Mr. Ramsay is based on Woolf's father, Sir Leslie Stephen (1832-1904), who was an "eminent Victorian." Stephen was the first editor of the Dictionary of National Biography. Many readers feel that Mr. Ramsay's monologue on having reached Q but fearing that he cannot make it to R is based on Woolf's early memories of her father (Stephen resigned the editorship in 1890 when Woolf was eight). In fact, in the novel Mr. Ramsay's dilemma in the first section is fear of failure:
"A shutter, like the leathern eyelid of a lizard, flickered over the intensity of his gaze and obscured the letter R. In that flash of darkness he heard people saying--he was a failure--that R was beyond him" (34).
In her memoir "A Sketch of the Past," Woolf describes "the sociable father," "father as a writer," "the tyrant father" and her ambivalent feelings about him. (As a child Woolf asked her sister Vanessa if she preferred their mother or father. Vanessa preferred their mother while Woolf preferred their father.) In a diary entry of November 28, 1928, one year after To The Lighthouse was published and on the anniversary of her father's birth, she wrote:
"Father's birthday.
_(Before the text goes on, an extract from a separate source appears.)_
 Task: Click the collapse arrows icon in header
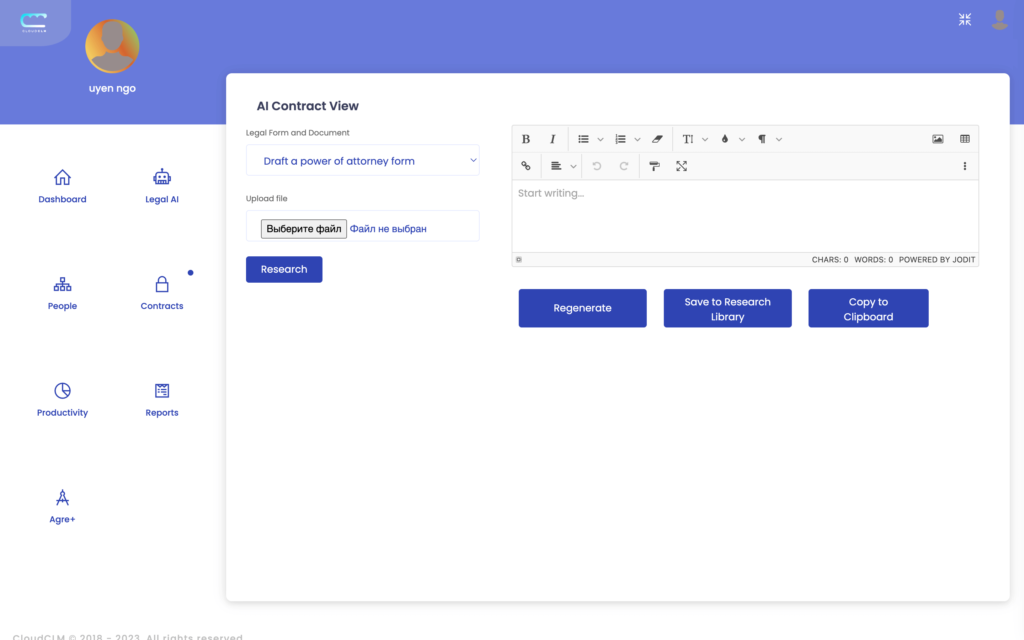(965, 19)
He would have been 96, yes, today: & could have been 96, like other people one has known; but mercifully was not. His life would have entirely ended mine. What would have happened? No writing, no books,--inconceivable."
Is this comparable to Woolf's claim that she had to "kill" the phantom angel in the house out of a sense of self-preservation? It will be interesting to look at the complex portrait of the Victorian man and father that Woolf gives us in Mr. Ramsay.